UNGA: Big setback for US, 128 nations reject Jerusalem move

RSTV Bureau
Jerusalem : A view of Jerusalem Old City seen from Mount of Olives, Wednesday, Dec. 6, 2017. AP/PTI

Jerusalem : A view of Jerusalem Old City seen from Mount of Olives, Wednesday, Dec. 6, 2017.
AP/PTI

United States suffered a massive setback after the UN General Assembly decisively favoured the resolution rejecting Trump regime’s recent decision to recognise Jerusalem as Israel’s capital. The motion won after 128 countries backed it, including India.

Only 9 nations, including US, opposed the UNGA motion and hence backed the US, while 35 nations chose to abstain.

Earlier, US President Donald Trump had “warned” ahead of the vote in the 193-nation assembly that “we’re watching” and threatened reprisals against countries that back the measure.

Displaying its robust an independent foreign policy, India also joined 127 other countries to vote in the United Nations General Assembly rejecting US move to recognise Jerusalem as Israel’s capital.

India did not speak on the floor of the Assembly in New York, but after Trump recognised the holy city of Jerusalem as the capital of Israel, it had said that its Palestine position was independent and consistent.

In her intervention at the NAM ministerial meeting on Palestine on the sidelines of the UN General Assembly, External Affairs Minister Sushma Swaraj had said the path to Israel-Jerusalem peace clearly lay in an early negotiated solution between Israel and Palestine based on mutual recognition and security arrangements.

Israel, Guatemala, Honduras, Togo and the Pacific island states of Micronesia, the Marshall Islands, Nauru and Palau voted against the resolution, whereas Russia, China, Italy, Greece, Japan, Turkey and even US allies — Britain, France, Germany – were among those who voted in favour of the motion.

Among the major countries who abstained the voting were Australia, Bhutan, Canada, Columbia, Hungry, Mexico, Panama, the Philippines, Poland and Uganda.
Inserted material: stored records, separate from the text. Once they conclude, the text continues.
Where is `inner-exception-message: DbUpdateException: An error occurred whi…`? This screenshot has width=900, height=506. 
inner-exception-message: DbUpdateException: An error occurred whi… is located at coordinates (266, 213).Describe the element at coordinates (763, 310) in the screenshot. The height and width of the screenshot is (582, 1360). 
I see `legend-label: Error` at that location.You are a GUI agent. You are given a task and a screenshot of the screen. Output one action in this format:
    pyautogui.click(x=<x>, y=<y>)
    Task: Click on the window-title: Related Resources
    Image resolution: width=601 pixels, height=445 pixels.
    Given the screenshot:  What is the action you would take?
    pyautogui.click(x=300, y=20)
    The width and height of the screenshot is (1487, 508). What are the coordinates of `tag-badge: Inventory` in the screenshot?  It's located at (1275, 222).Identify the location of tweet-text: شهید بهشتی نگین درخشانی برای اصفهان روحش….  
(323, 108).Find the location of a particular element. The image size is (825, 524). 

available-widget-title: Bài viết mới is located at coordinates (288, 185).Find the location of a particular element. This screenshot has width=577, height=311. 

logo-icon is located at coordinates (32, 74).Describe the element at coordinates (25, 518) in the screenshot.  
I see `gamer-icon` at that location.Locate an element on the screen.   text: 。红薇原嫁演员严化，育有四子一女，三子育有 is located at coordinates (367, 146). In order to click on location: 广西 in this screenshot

File Photo of a session of United Nations General Assembly.

File Photo of a session of United Nations General Assembly.

The UN General Assembly resolution moved by Turkey and Yemen stressed that Jerusalem was a final status issue to be resolved through negotiations. It demanded that all States comply with Security Council resolutions regarding Jerusalem, and not recognise any actions or measures contrary to those resolutions.

Strongly supporting Trump’s decision US Ambassador to the UN Nikki Haley warned that the US may strip funding of those countries that voted against its Jerusalem move.

“The United States will remember this day in which it was singled out for attack in the General Assembly. We will remember it when we are called upon to, once again, make the world’s largest contribution to the United Nations,” Haley told the General Assembly.

“America will put our embassy in Jerusalem. That is what the American people want us to do, and it is the right thing to do. No vote in the United Nations will make any difference on that. But this vote will make a difference in how Americans view the UN,” the top American diplomat said.

Trump had warned against cutting funds yesterday.

“Let them vote against us, we’ll save a lot. We don’t care. This isn’t like it used to be where they could vote against you and then you pay them hundreds of millions of dollars and nobody knows what they’re doing,” Trump told reporters at White House yesterday.

Early this week, the US had vetoed a similar resolution in the Security Council. The resolution passed by the General Assembly has no legal implications on the UN member countries.